Theresa May, a member of the Remain camp, may find herself at odds with those like Iain Duncan Smith, who argue the next leader should be a ‘Brexiteer’ but she may find that her quiet and limited support for the Remain campaign make her more of a unity candidate, someone who moderates on both sides can back.
While there is no guarantee of who will be the next party leader, what can be guaranteed is that the Conservative party is about to undertake an unedifying and ugly leadership battle, exposing the scars on the party of a battle over Europe which has been raging for over 30 years.
The picture on the opposition benches is no better. Any leader other than Jeremy Corbyn would have resigned before now, the pressure would have been irresistible.
Corbyn is in the eye of a perfect storm, not one he created directly, but one he is battling to survive. The reforms of Kinnock and Smith and the leadership of Blair created a Labour Party which was far more electorally successful than the party had ever been before, but one where the Parliamentary arm of the party was not singing from the same hymn sheet as the Constituency Labour Party.
This became progressively worse during the Blair years and came to something of a head with the election of Ed Miliband. This separation became more obvious with the election of Jeremy Corbyn on the £3 membership vote.
Can Corbyn win? In the longer term, no. His position is completely untenable. The Labour Party, like all political parties, is made up of different parts, some more important than others.
While a leader can largely ignore some parts of the party as, for example, Blair did with the unions while leader, any leader needs to ensure that they are capable of winning elections. Party members can be quite forgiving if a leader can win elections, at least in the short term.
Without that election success, any leader is essentially doomed. Corbyn has not faced a general election, and the successes of the Labour Party in by-elections and in the London Mayoral election can be argued to be in spite of Corbyn not because of him.
It almost doesn’t matter if that is true, what matters is that a case can be made that Corbyn is an electoral liability, not an electoral asset.
The real damage for Corbyn is not simply that his political views do not chime well with the Parliamentary Labour Party, it is that members of the Parliamentary Labour Party, and perhaps some members of the Constituency Labour Party, don’t believe Corbyn can win.
What of Britain then? The short answer is, we simply don’t know yet. We don’t know when Article 50 will be triggered.

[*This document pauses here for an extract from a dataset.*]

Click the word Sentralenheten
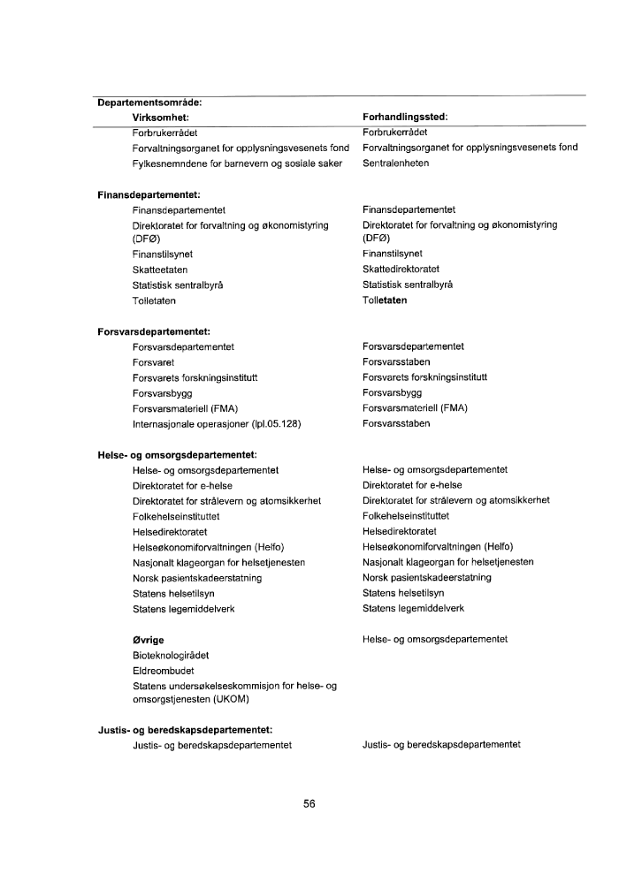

We don’t know how amicable the divorce from the EU will be. We don’t know what kind of trade deal Britain will get with the EU nations or whether we will adopt a Norway-style European Economic Associate membership. We don’t know whether the EU will survive.
Until active discussions begin, nothing is certain and even then, it will be some considerable time before the final deal becomes clear. Fifty two per cent of those who voted to leave on Thursday wanted political change. They will have it, but it is often ugly, unsettling, expensive and does not guarantee the outcome desired.
Dr Victoria Honeyman is Lecturer in British Politics at the University of Leeds.